Após concluirmos essa reunião, seguimos para a praça de alimentação, onde finalizamos alguns planejamentos relacionados ao trabalho.
Ao deixarmos o shopping, passamos em frente à loja Vivara Life. Observando a vitrine, vi um anel que há bastante tempo desejava adquirir. Convidei meu amigo para entrar comigo na loja para que eu pudesse experimentá-lo e, caso gostasse,
realizaria a compra.
Assim aconteceu.
Fui extremamente bem atendido. A vendedora, assim como as demais colaboradoras da loja, demonstrou absoluto profissionalismo, educação e cordialidade. Meu atendimento merece nota mil.
Entretanto, ao sair da loja com a sacola da Vivara, aproximadamente trinta metros adiante, encontrei dois seguranças da empresa Verzani Sandrini, responsável pela segurança terceirizada do Shopping Aricanduva. Próximo a eles havia um terceiro indivíduo,
vestido à paisana, utilizando fones de ouvido.
Ao passarmos pelo grupo, esse terceiro homem me observou de maneira insistente e claramente me encarou, transmitindo a impressão de que eu e meu amigo estávamos praticando alguma irregularidade. Sua postura foi visivelmente intimidatória, demonstrando, sem
qualquer discrição, que estava nos monitorando.
Naquele primeiro momento, preferi não reagir. Entretanto, ao olhar para trás, constatei que ele continuava nos acompanhando com o olhar.
Foi nesse instante que senti uma profunda indignação, frustração e constrangimento. Passei a ter a nítida sensação de estar sendo alvo de suspeita sem qualquer motivo.

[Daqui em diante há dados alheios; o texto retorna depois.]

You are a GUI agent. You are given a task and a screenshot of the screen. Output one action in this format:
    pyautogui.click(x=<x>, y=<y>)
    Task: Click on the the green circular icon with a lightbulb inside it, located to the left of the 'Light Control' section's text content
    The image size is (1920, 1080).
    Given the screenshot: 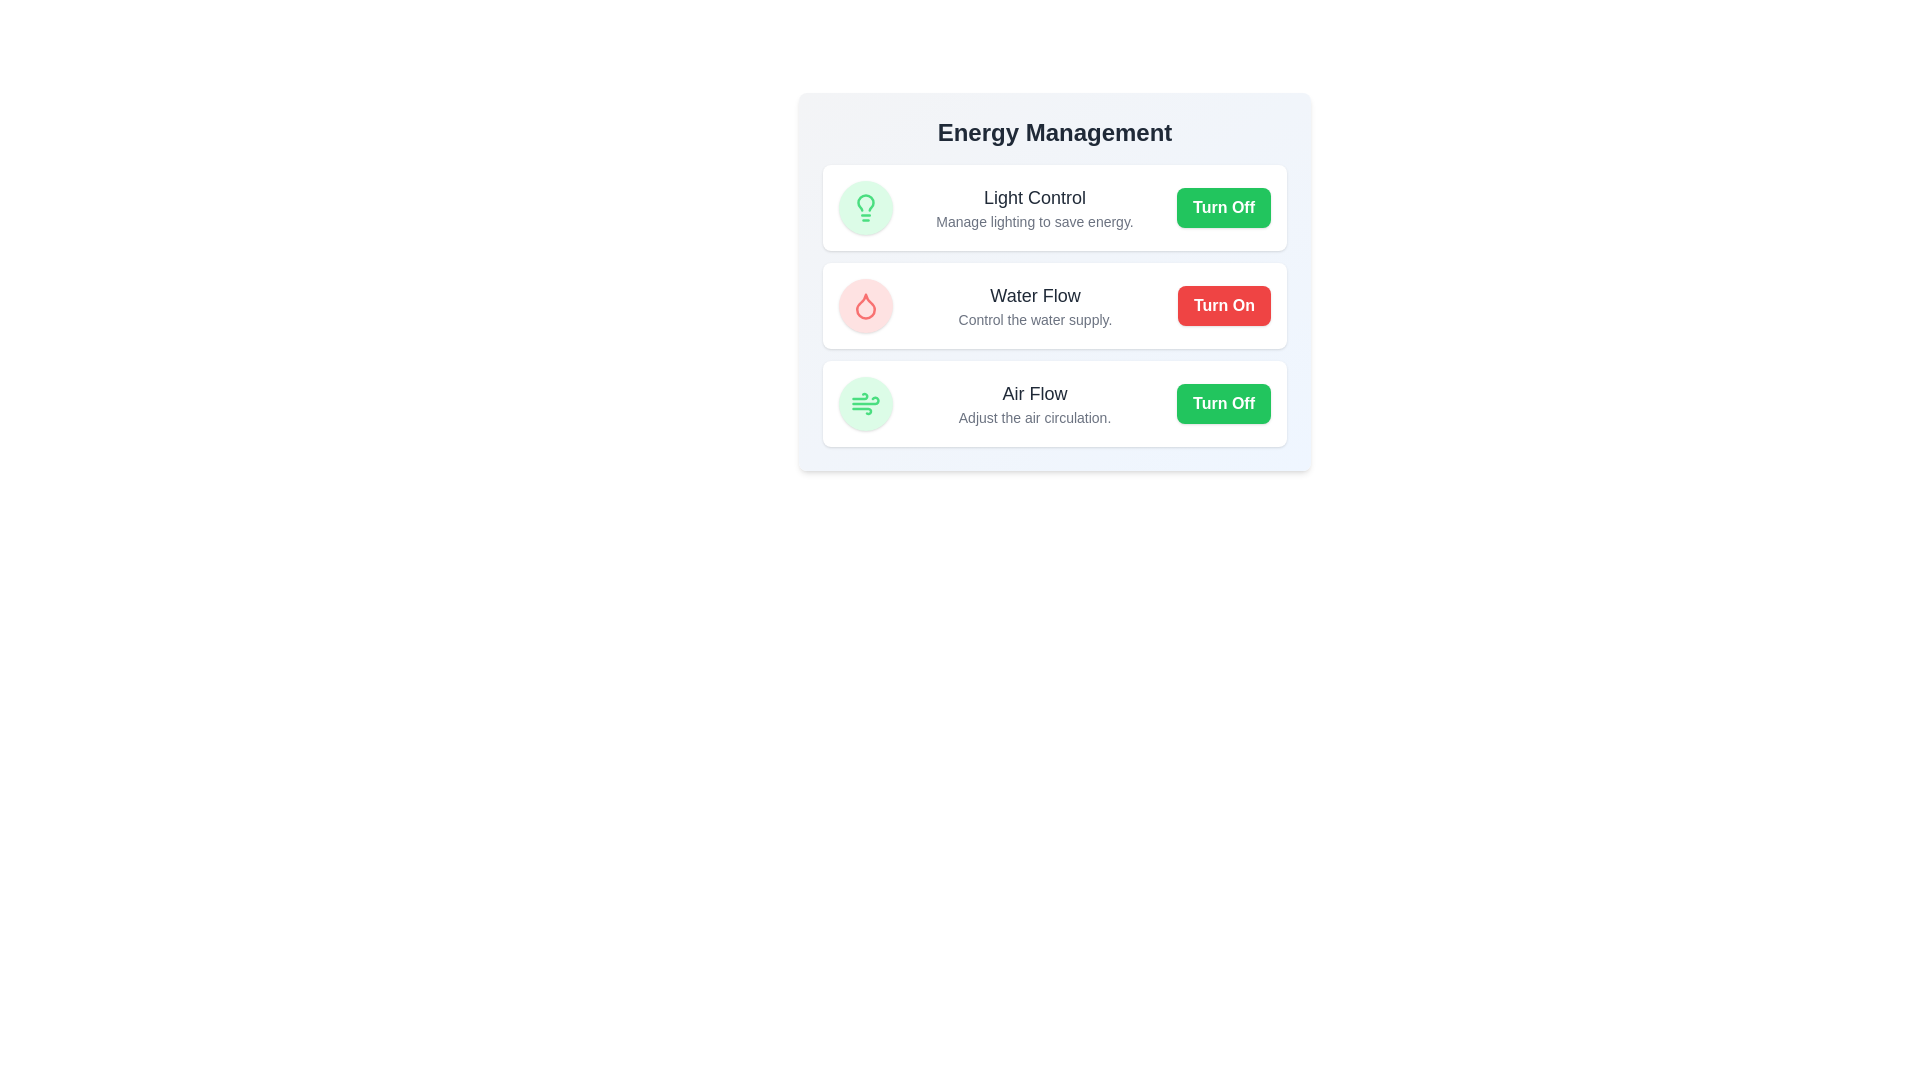 What is the action you would take?
    pyautogui.click(x=865, y=208)
    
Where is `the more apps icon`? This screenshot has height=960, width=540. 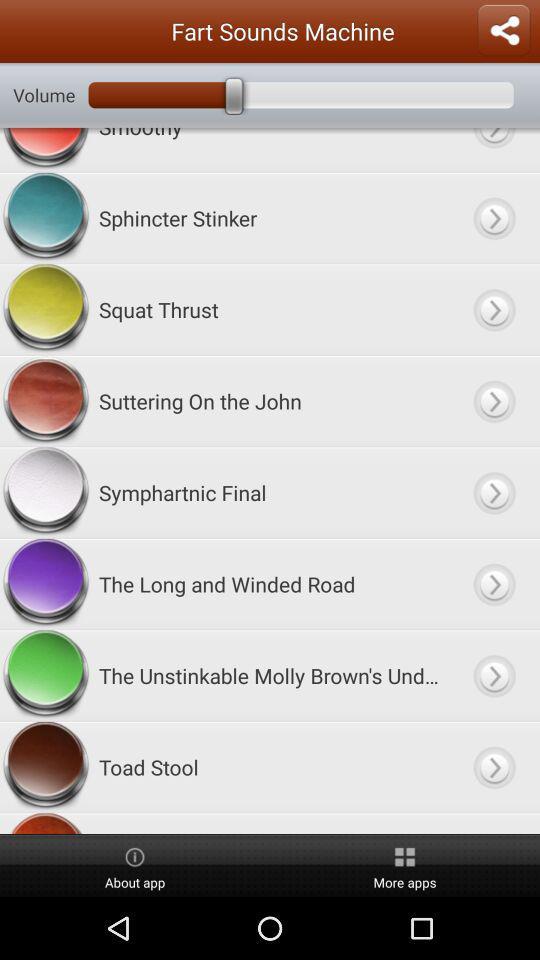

Dirigi-me ao piso superior, nas proximidades da loja Daiso, onde procurei outro segurança e relatei o ocorrido, solicitando a presença do Supervisor de Segurança do Shopping.
Esse profissional foi bastante atencioso e fez o contato com a central.
Pouco depois compareceu um funcionário da empresa Verzani Sandrini, identificando-se como responsável pela segurança. Repeti todo o relato e novamente solicitei a presença do supervisor do Shopping. Contudo, durante toda a conversa, ele insistia em afirmar
que ele próprio era o responsável, tentando minimizar o ocorrido, dizendo que provavelmente tudo não passara de um engano e que o indivíduo descrito por mim não fazia parte da equipe de segurança sob sua responsabilidade.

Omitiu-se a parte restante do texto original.